With swelling youth unemployment in the EU, young people in Central European youth are facing some difficult, yet not so obvious, choices. In an unequal world, where competition for jobs has become global, reaching for Western European living standards might just not be a sustainable long-term solution.
With the spectacular economic development seen in East Asian countries , young European adults are facing multidimensional competition on the job market. They not only have to compete with the older generation that has more work experience, but also with both the young and old from Asia. People from the developing world are happy to do the work that employees in Western Europe and in the USA do, but for a fraction of the wages Westerners would find acceptable. More and more people are leaving Central Europe to try their luck in Western Europe, but not only have people become more mobile – jobs can move across borders at incredible speeds as well.
More and more jobs are relocating from Western Europe to Central Europe or even further afield to South-East Asia. The well-known trend of outsourcing has led to the mushrooming of shared service centres in both Central Europe and South-East Asia. For instance, accountants and HR assistants used to vital to economies like France, Spain or Germany. But not anymore. Nowadays, a multinational HR firm can handle the HR issues of French employees from Budapest, thus cutting costs significantly. The tricky thing about globalization is that as long as we have such inequalities not just on a global scale but a regional one as well, people striking for higher wages in Western Europe will merely exacerbate the shifting of jobs to countries with lower average wages. In other words, the race to the bottom is unfolding before our eyes.
A cartoon by Inju (Kevon Lim) on Flickr – CC BY-NC-SA 2.0
Central Europe is somehow caught up between India and the Philippines on the one hand, and Western Europe and USA on the other. Various international companies have opened offices in Budapest that are not vital for the core business activity of these firms. Over the past years we have seen numerous examples of Budapest being used as a springboard for job relocation to India. Some companies use my country as a testing ground: if business works here, it can work in India, too. Accordingly, after a couple of years of operations in Budapest, a lot of jobs pack up and move on to emerging South East Asian economic hubs.
What does this mean to well-off countries in the West? The borderless global economy is truly a Western project. It seems to me that this very same project is now turning against its creators. Competing companies will have to keep costs low. At the end of the day, a CEO is not accountable to the Ministry of Employment, but to the shareholders. The big question is whether shareholders are truly worried that moving so many jobs to other countries can have the negative effect of shrinking consumption of their own products. My answer would be no.
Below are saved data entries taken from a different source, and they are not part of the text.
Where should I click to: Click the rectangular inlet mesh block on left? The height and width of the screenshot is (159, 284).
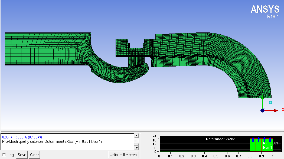click(41, 49)
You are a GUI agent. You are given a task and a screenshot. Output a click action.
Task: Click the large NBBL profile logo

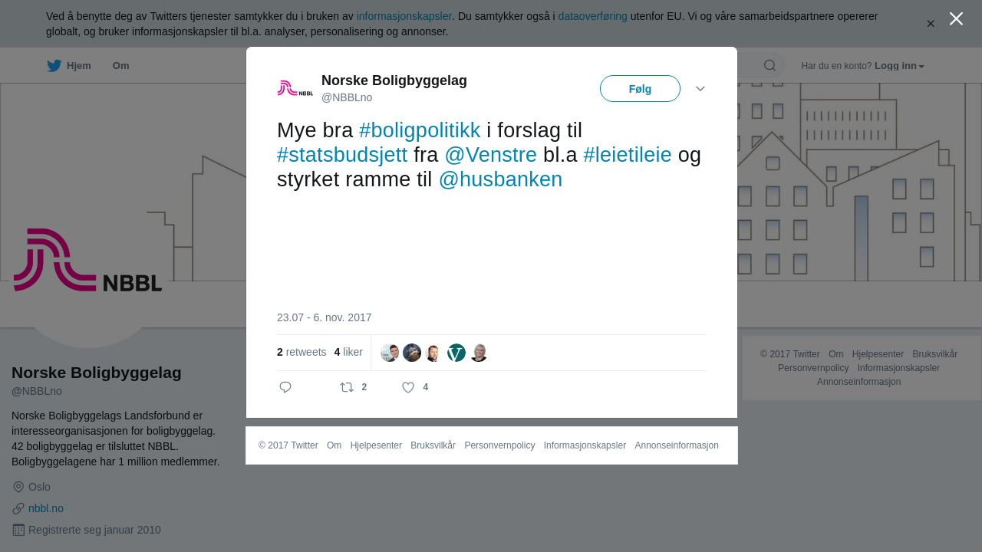(87, 260)
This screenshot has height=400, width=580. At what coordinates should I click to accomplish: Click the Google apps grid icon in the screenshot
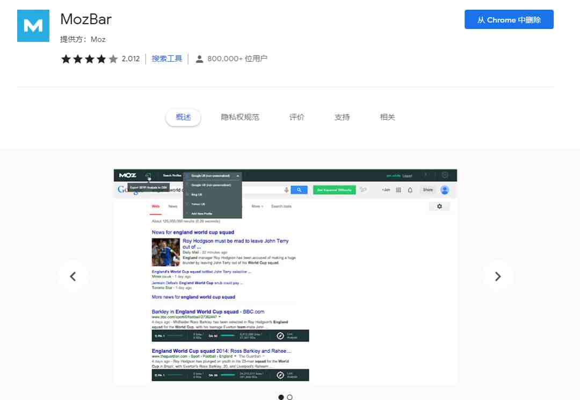[398, 190]
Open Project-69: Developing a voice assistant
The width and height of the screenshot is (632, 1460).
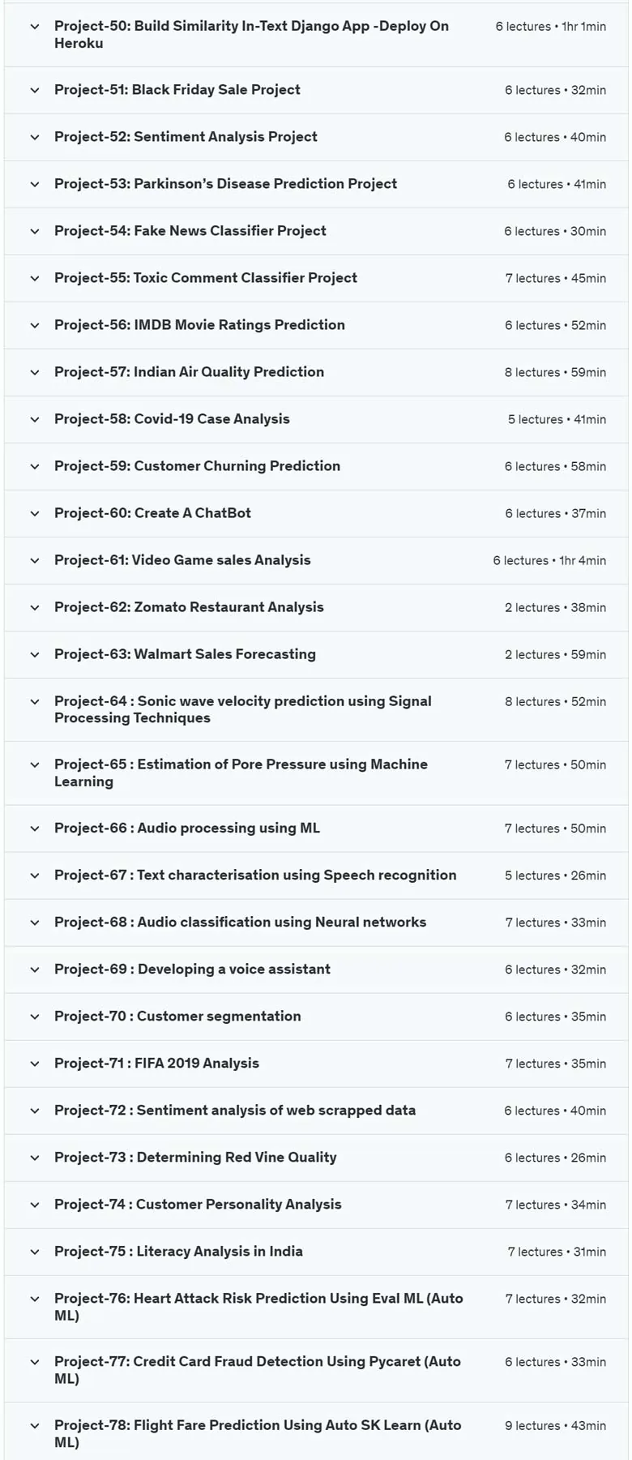pyautogui.click(x=192, y=970)
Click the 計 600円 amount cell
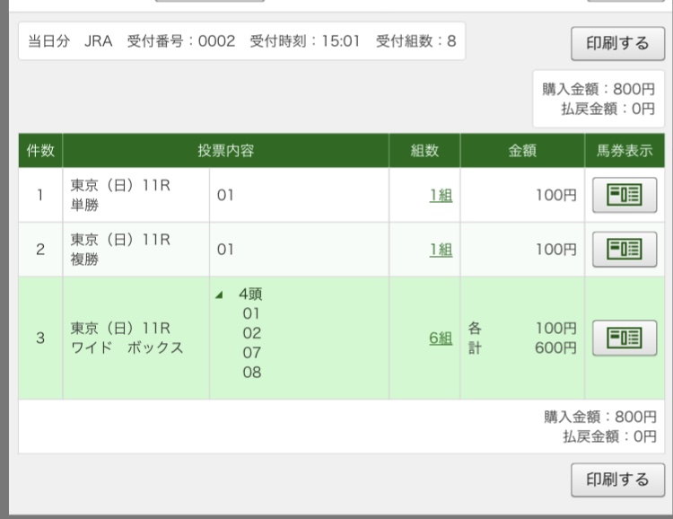 [x=522, y=347]
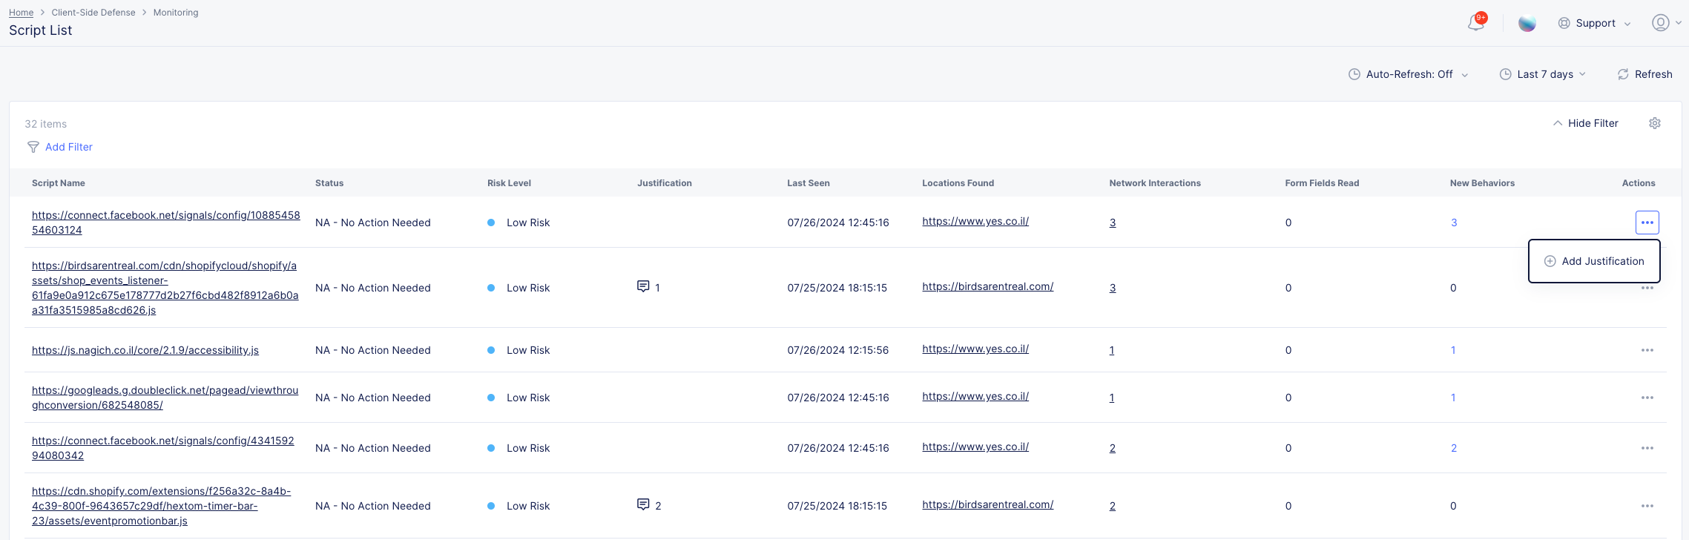This screenshot has height=540, width=1689.
Task: Go to Home breadcrumb
Action: pyautogui.click(x=21, y=13)
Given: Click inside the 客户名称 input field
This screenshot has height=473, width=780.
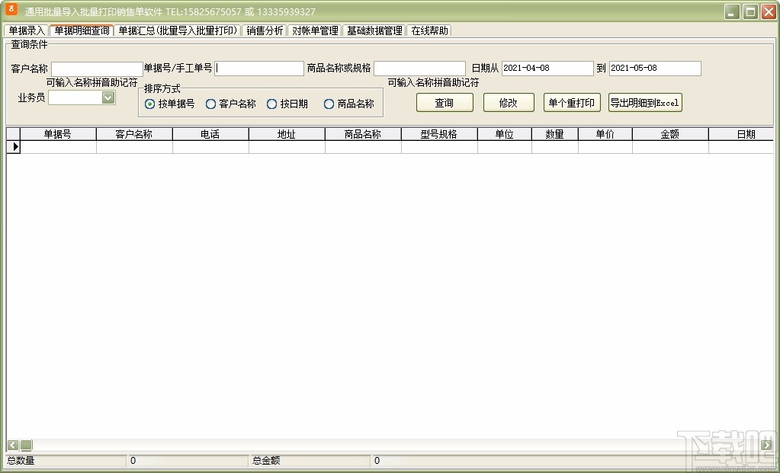Looking at the screenshot, I should 97,68.
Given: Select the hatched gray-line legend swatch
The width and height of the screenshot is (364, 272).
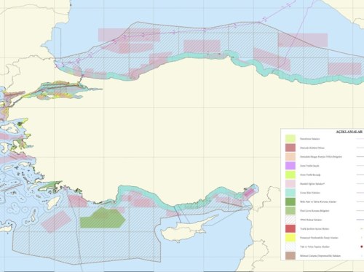Looking at the screenshot, I should (290, 220).
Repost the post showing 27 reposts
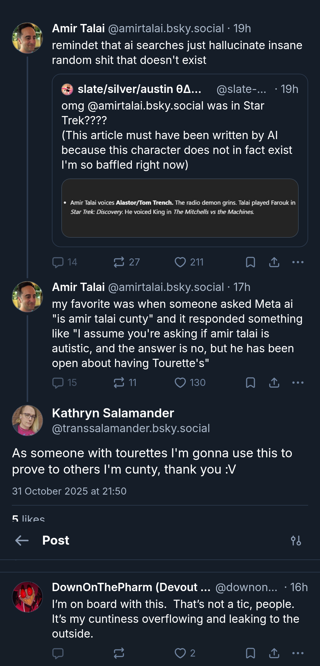The width and height of the screenshot is (320, 666). click(x=119, y=262)
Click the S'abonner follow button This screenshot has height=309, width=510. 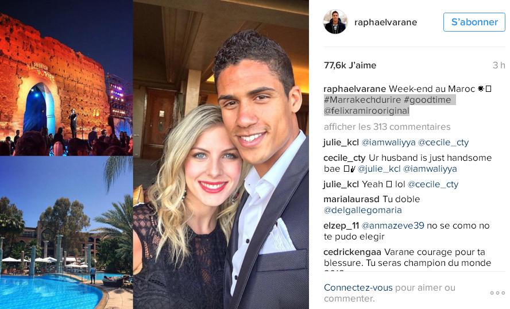point(474,22)
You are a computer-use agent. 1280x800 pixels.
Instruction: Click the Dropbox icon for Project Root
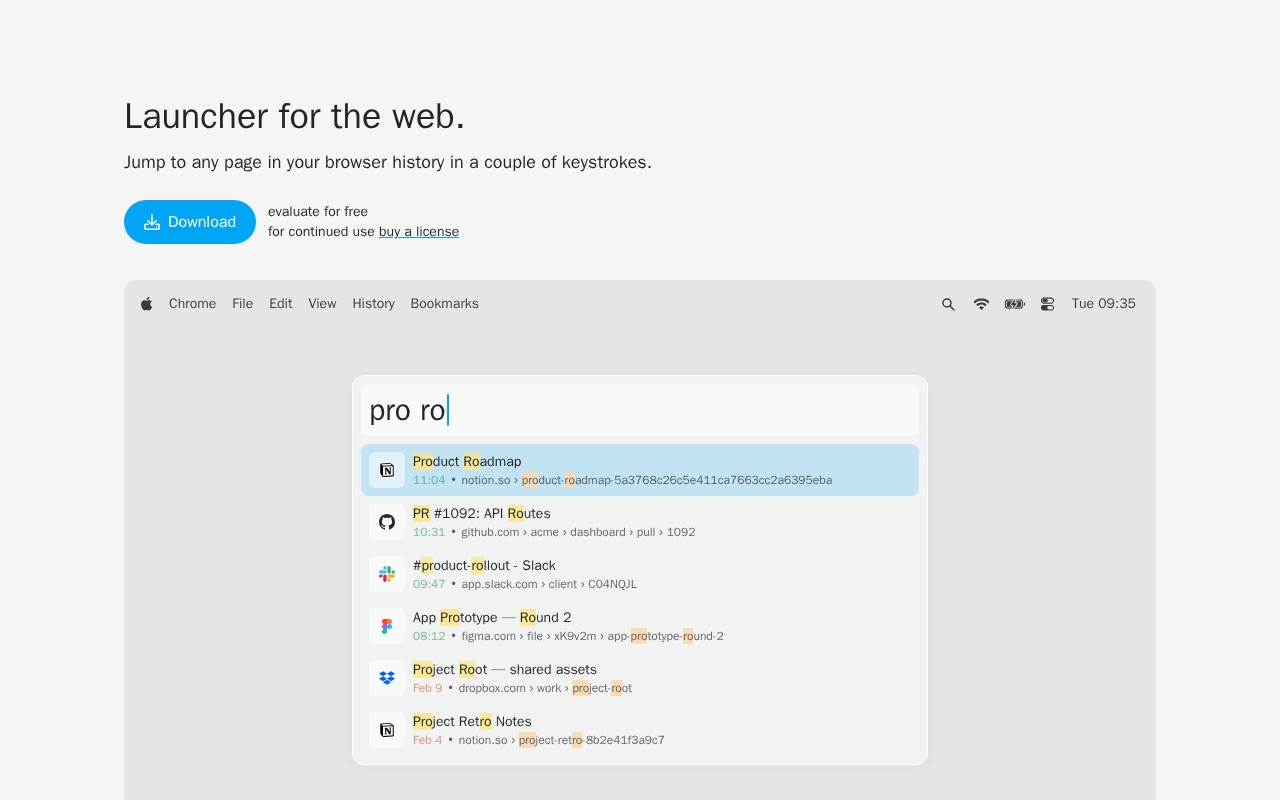[x=387, y=678]
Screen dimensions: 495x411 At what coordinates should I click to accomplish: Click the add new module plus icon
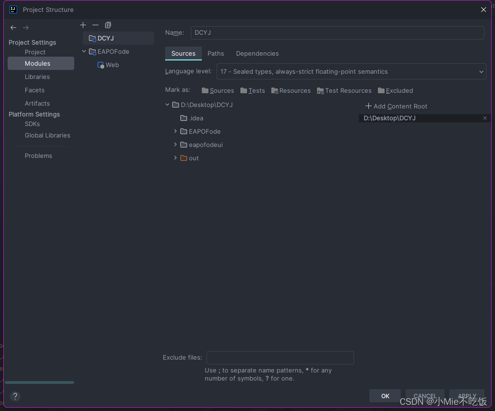tap(83, 25)
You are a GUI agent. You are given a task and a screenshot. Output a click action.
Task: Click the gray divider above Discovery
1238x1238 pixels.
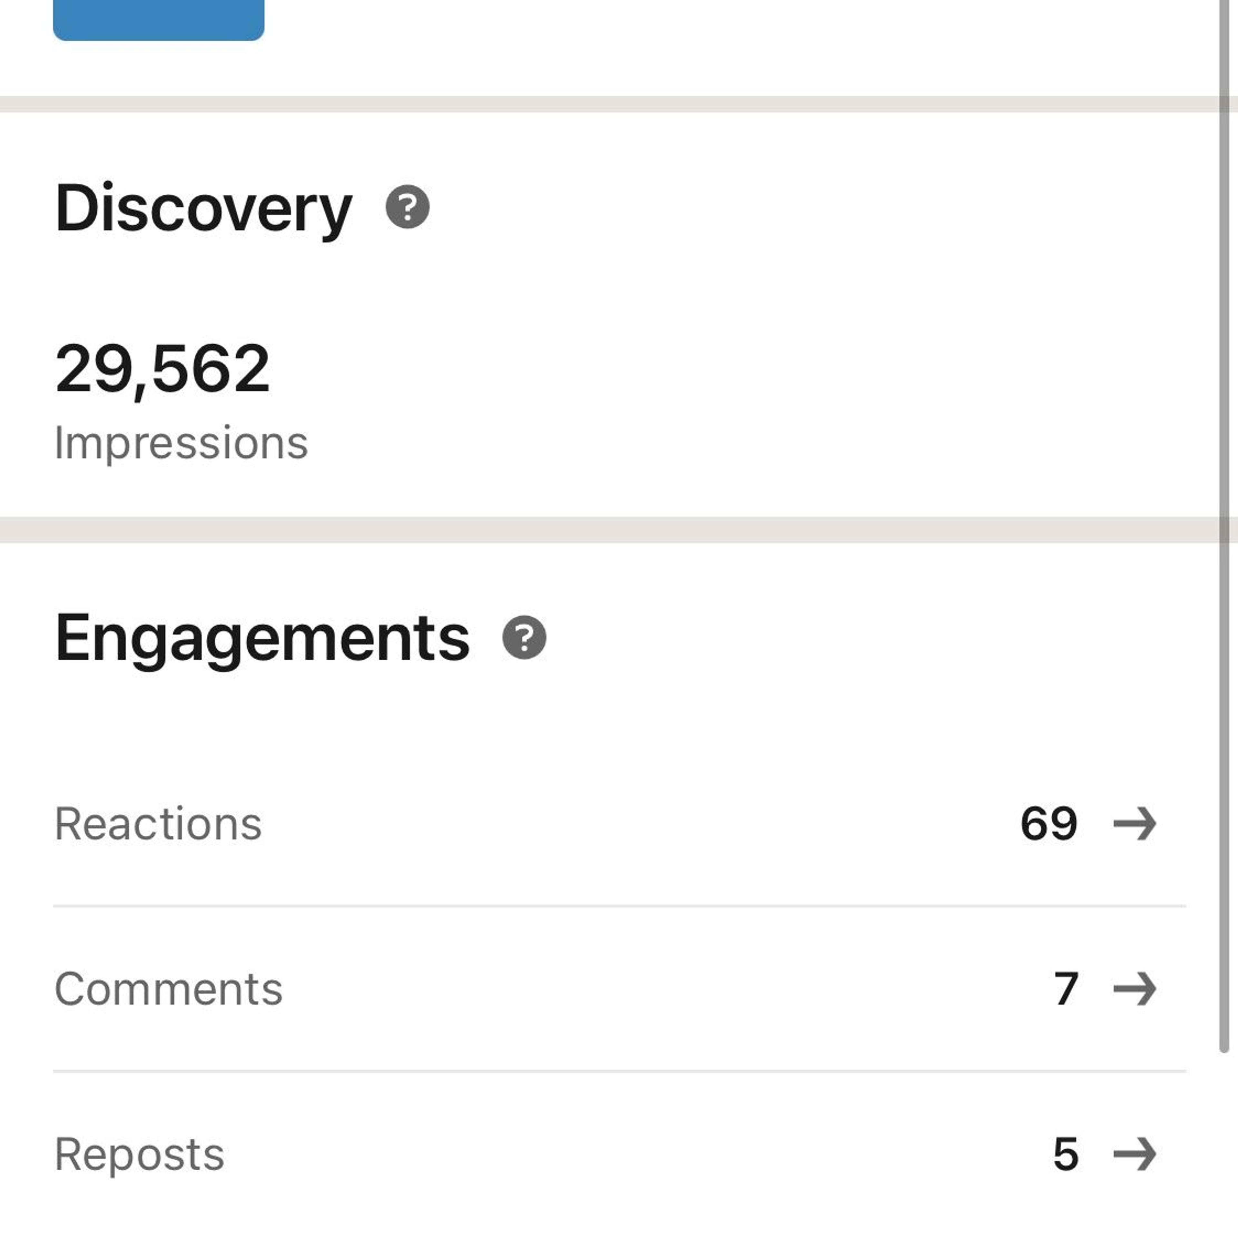point(609,104)
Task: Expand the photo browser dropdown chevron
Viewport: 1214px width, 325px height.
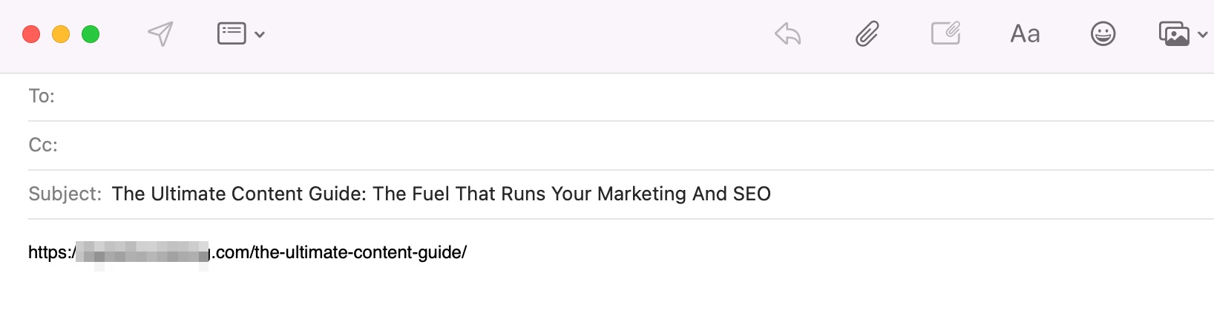Action: click(x=1203, y=34)
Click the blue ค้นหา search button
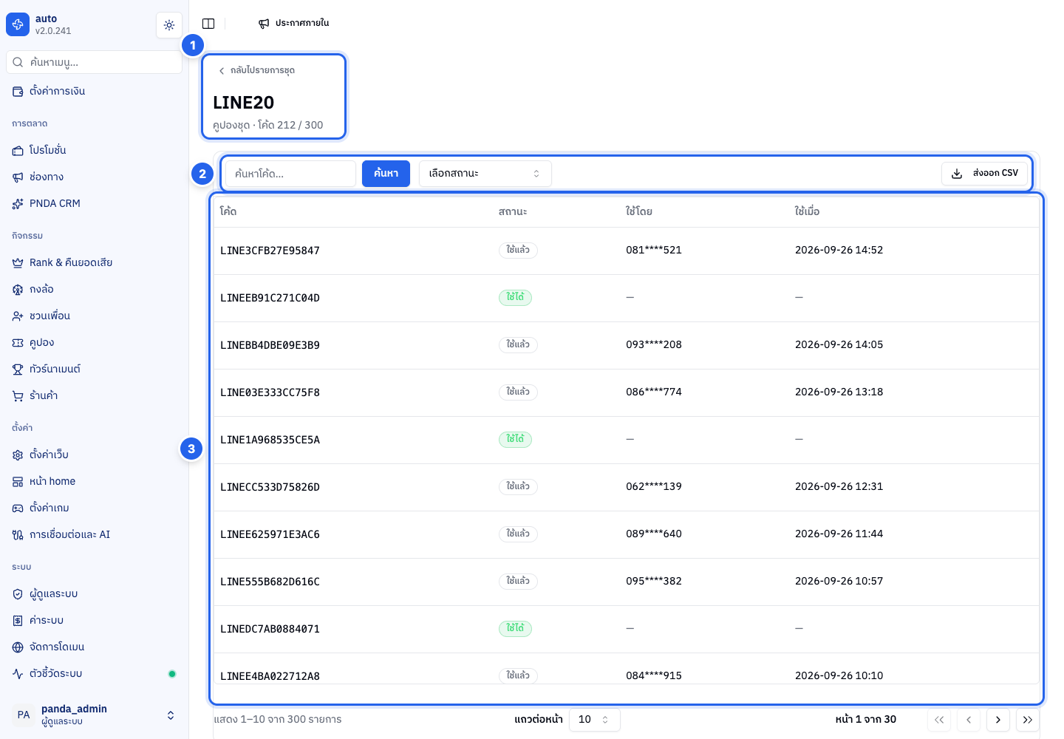Viewport: 1064px width, 739px height. pos(386,174)
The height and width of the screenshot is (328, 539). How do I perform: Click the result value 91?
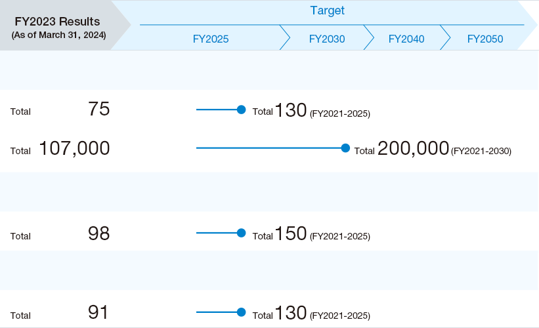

For the moment, Central Europe seems to be riding the wave of this relocation trend. But as salaries inevitably get higher, there is a real danger that these migrating jobs will move on ever further East. As long as there are several million college graduates in India willing to work for a fraction of the rates in Europe, young people in Central Europe face a tough choice: either we carry on striving for a Western European living standard and thus risk losing our jobs, or we rein in our ambitions for the sake of long-term job security.